### REQUIRED TASKS
**A)** Answer these from the football biography:
(i) For which team did he play his entire professional career?
(ii) In what subject did he earn his degree from the University of Missouri?
(iii) In what year did he graduate from Ladue Horton Watkins High School?
**B)** Retype the football biography word for word, everything from "Charles Andrew Russell" down to "University of Missouri.".
**C)** Condense the paragraph of the football biography that begins "As a freshman in high school" into a shorter version that keeps its main facts.

Charles Andrew Russell (born October 29, 1941) is an American former professional football player who spent his entire 12-year career as a linebacker for the Pittsburgh Steelers of the National Football League (NFL). He played college football for the Missouri Tigers, and earned a degree in economics from the University of Missouri.

As a freshman in high school, he moved from the New York area to St. Louis, attending Ladue High School. He graduated from Ladue Horton Watkins High School in 1959. Having never played football in the East, he became a starter as a sophomore, playing end. In his junior and senior year, he played fullback and linebacker, earning all-state honors in his senior year.  Heavily recruited by out-state universities, he selected Missouri and began a tradition of St. Louis area football players attending their home-state university under Coach Dan Devine.

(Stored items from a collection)
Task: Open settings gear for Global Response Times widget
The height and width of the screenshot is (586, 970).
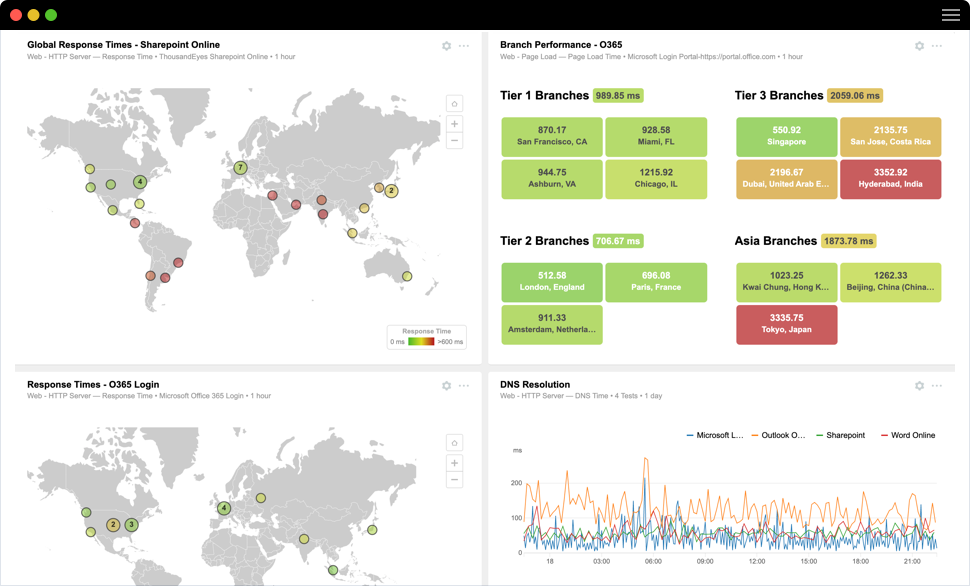Action: 447,46
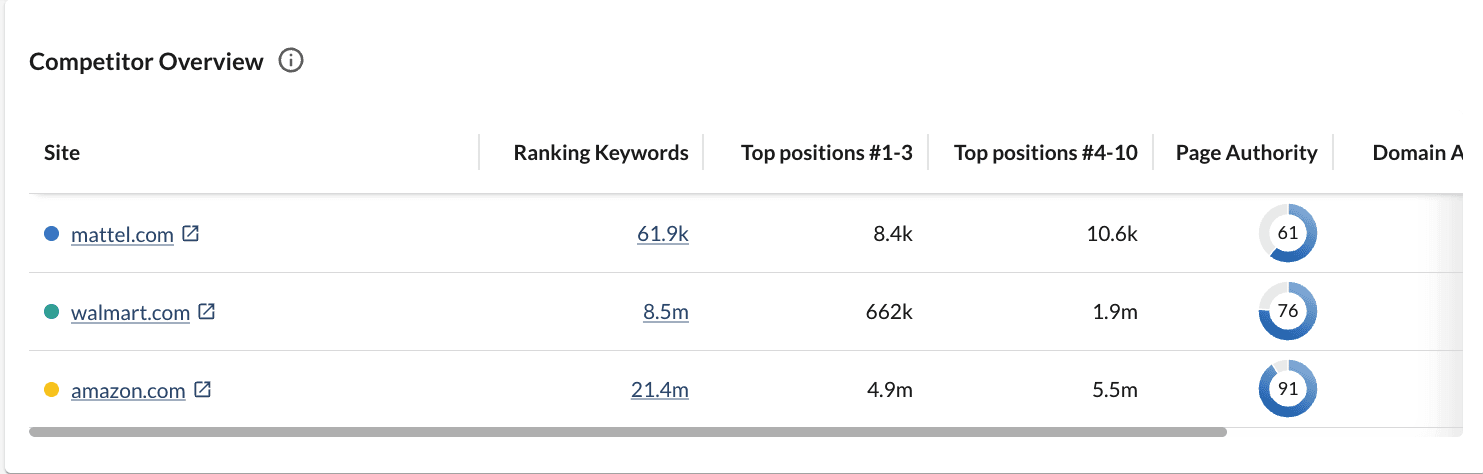Click amazon.com Page Authority donut showing 91
The image size is (1483, 474).
pos(1287,390)
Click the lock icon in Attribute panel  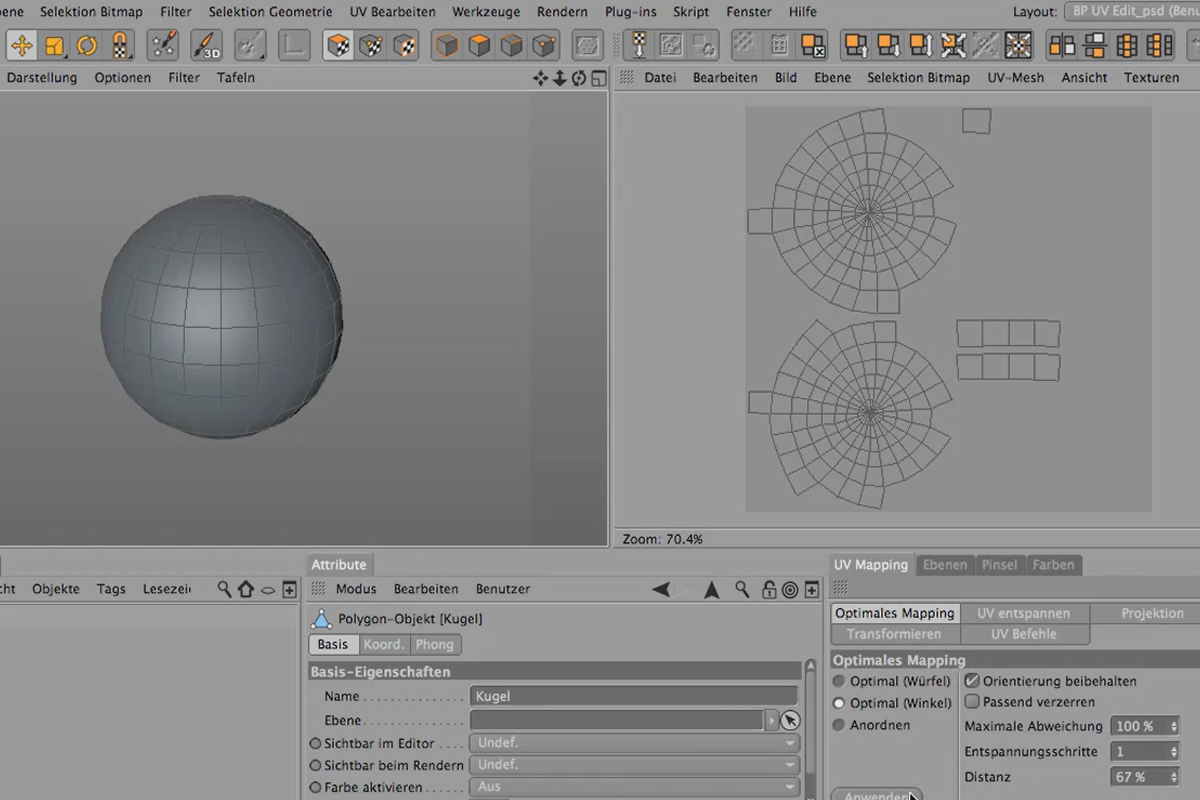pyautogui.click(x=768, y=590)

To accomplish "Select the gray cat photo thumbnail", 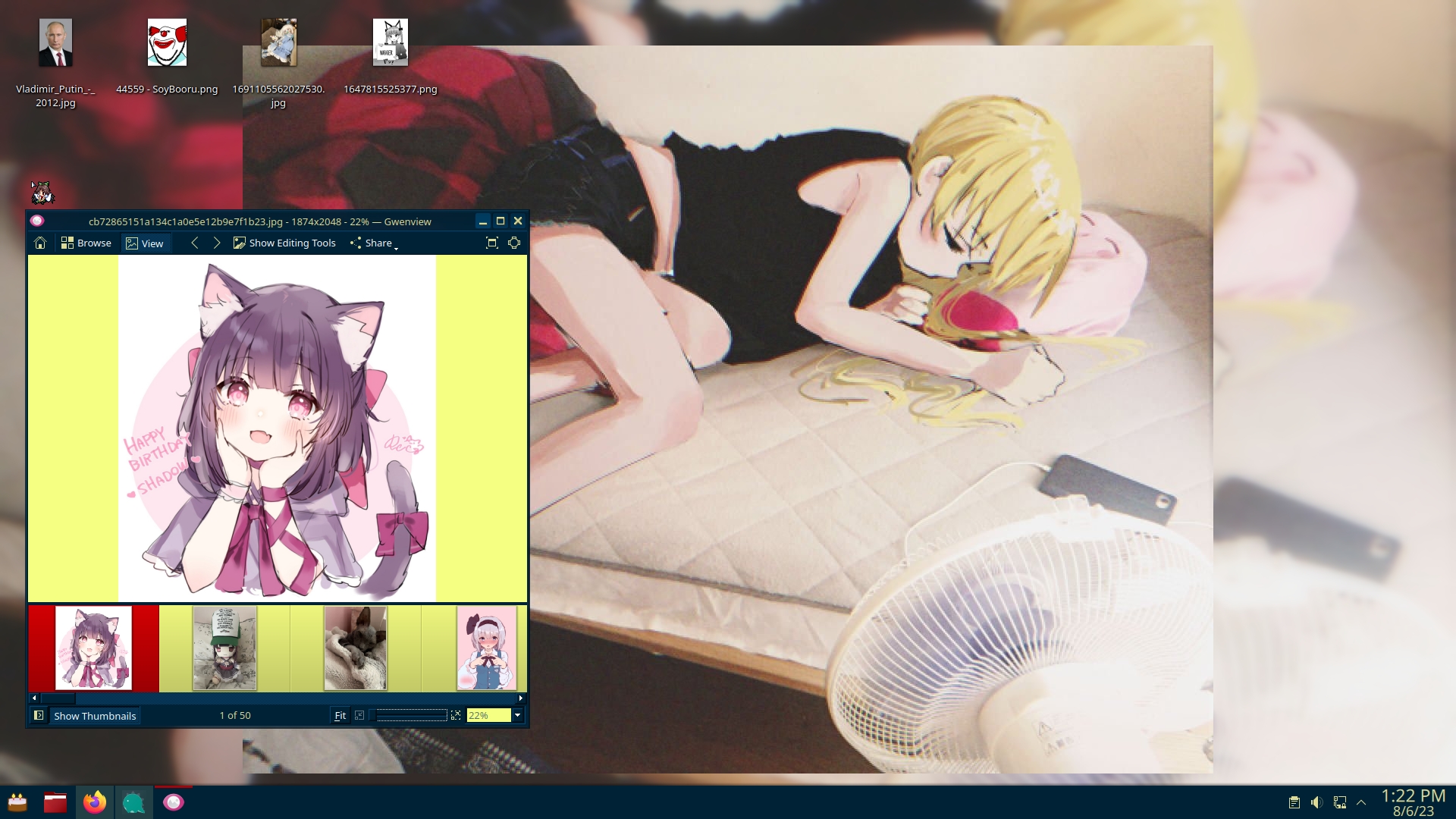I will pos(356,648).
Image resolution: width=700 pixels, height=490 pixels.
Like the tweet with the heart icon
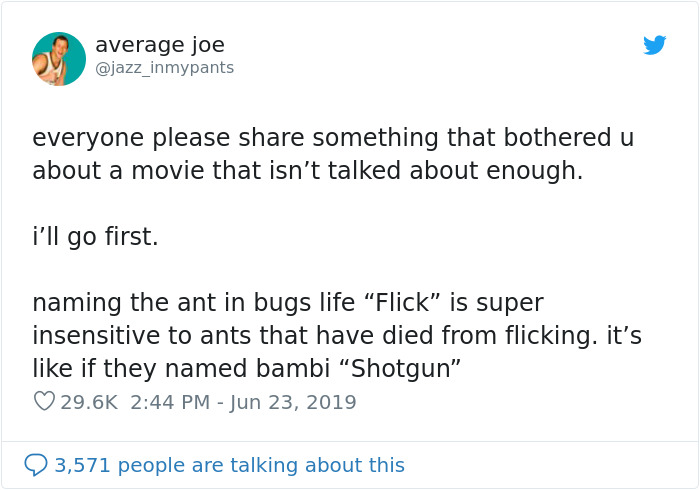point(43,402)
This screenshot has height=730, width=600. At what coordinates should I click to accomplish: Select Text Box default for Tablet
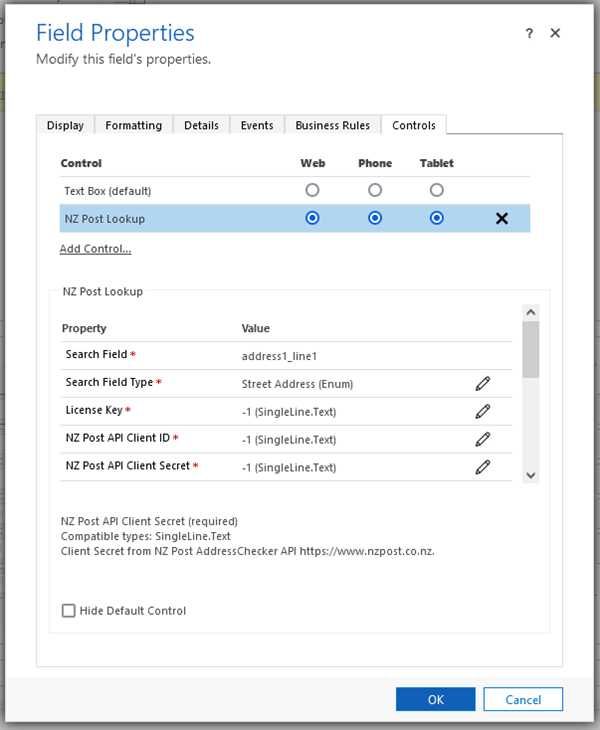[436, 190]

### ANSWERS TO THE EXERCISES
**A)**
(i) The Pittsburgh Steelers
(ii) Economics
(iii) 1959

**B)**
Charles Andrew Russell (born October 29, 1941) is an American former professional football player who spent his entire 12-year career as a linebacker for the Pittsburgh Steelers of the National Football League (NFL). He played college football for the Missouri Tigers, and earned a degree in economics from the University of Missouri.

**C)** He moved from the New York area to St. Louis as a high school freshman, attended Ladue, and graduated from Ladue Horton Watkins High School in 1959. Although he had never played football in the East, he started at end as a sophomore, then played fullback and linebacker, earning all-state honors as a senior. Heavily recruited by out-of-state universities, he chose Missouri. This started a tradition of St. Louis area players attending their home-state university under Coach Dan Devine.